OR evaluates all elements of the array as TRUE or FALSE, if any element of the array evaluates as TRUE, the result is TRUE, else FALSE.

Since zero evaluates as false and non-zero evaluates as TRUE, any non-zero number in your range will return a TRUE value.

What are you trying to accomplish exactly?

A fast way to break out of needless code.

The idea of OR-function should be that if I give you 5 000 numbers and ask if any of those is 1 (or true, same thing), you wouldn't care about the last 4 999 if the first one was one. But does Excel's OR-function work that way?

I know that with my original formula using MAX-function, you can't tell after the first one that the MAX is one, since you have no chance of knowing if the last number of those 5 000 is two or seventeen or something else - you have to know the last one before you can answer to "what's the biggest number there?" so this OR-function shouldn't be any slower, but is it any faster either?

So the question is: Once OR-function runs into the first one (or true), what does it do? Evaluate the rest? Ignore the rest?
 
Upvote 0
...
So the question is: Once OR-function runs into the first one (or true), what does it do? Evaluate the rest? Ignore the rest?

Evaluates all elements of the reference one by one. Otherwise, the function wouldn't see an error in the reference...

=OR(A1:A6)

with items:

{1;0;0;0;0;#N/A}

returns #N/A, not TRUE.

Also:

=OR(TRUE,"",FALSE,AND(1+"JAD"),7)

will yield #VALUE!, not TRUE.

Of course, the question remains: Does the OR function itself detect these errors or a different part of the calculation engine?
 
Upvote 0
Evaluates all elements of the reference one by one. Otherwise, the function wouldn't see an error in the reference...

=OR(A1:A6)

with items:

{1;0;0;0;0;#N/A}

returns #N/A, not TRUE.

Also:

=OR(TRUE,"",FALSE,AND(1+"JAD"),7)

will yield #VALUE!, not TRUE.

Of course, the question remains: Does the OR function itself detect these errors or a different part of the calculation engine?

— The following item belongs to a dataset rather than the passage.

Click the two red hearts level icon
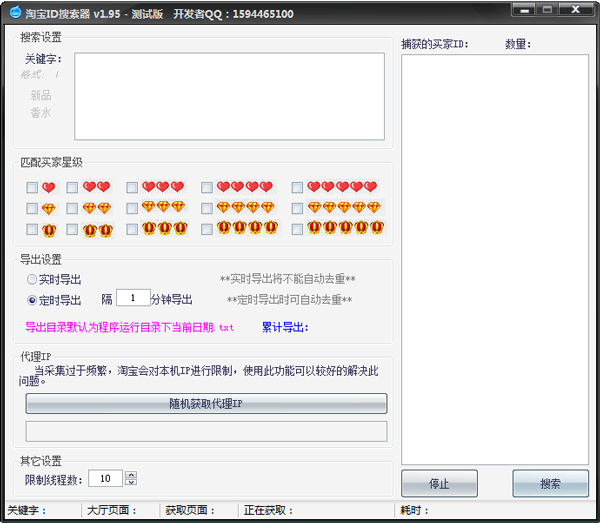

So in other words I can't do this that simple by using just normal OR-function. In that case I think I'll just use some kind of loop in VBA in style of
for i = 1 to 30
if range(i&"1").value = 1 then
iRowMax = 1
exit for
end if
next i

of something like that.

The basic idea of this whole thing is that I have a database of 100 000 rows and 30 (later up to 8 000) columns and I need to check for each row that whether there is at least a single 1 in the row. You can imagine the amount of saved calculations in case column A has nothing but ones - we'll talk about saving like 799.9 million calculations.
 
Upvote 0
So in other words I can't do this that simple by using just normal OR-function. In that case I think I'll just use some kind of loop in VBA in style of
for i = 1 to 30
if range(i&"1").value = 1 then
iRowMax = 1
exit for
end if
next i

of something like that.

The basic idea of this whole thing is that I have a database of 100 000 rows and 30 (later up to 8 000) columns and I need to check for each row that whether there is at least a single 1 in the row. You can imagine the amount of saved calculations in case column A has nothing but ones - we'll talk about saving like 799.9 million calculations.

Something like...

SUMIF(Reference,1)>0

MATCH(1,Reference,0)

ISNUMBER(MATCH(1,Reference,0))

LOOKUP(9.99999999999999E+307,1/Reference)

ISNUMBER(LOOKUP(9.99999999999999E+307,1/Reference))

Are these any better?
 
Upvote 0
Something like...

SUMIF(Reference,1)>0

MATCH(1,Reference,0)

ISNUMBER(MATCH(1,Reference,0))

LOOKUP(9.99999999999999E+307,1/Reference)

ISNUMBER(LOOKUP(9.99999999999999E+307,1/Reference))

That MATCH seems like worth of trying, does it stop as soon as it finds the first one?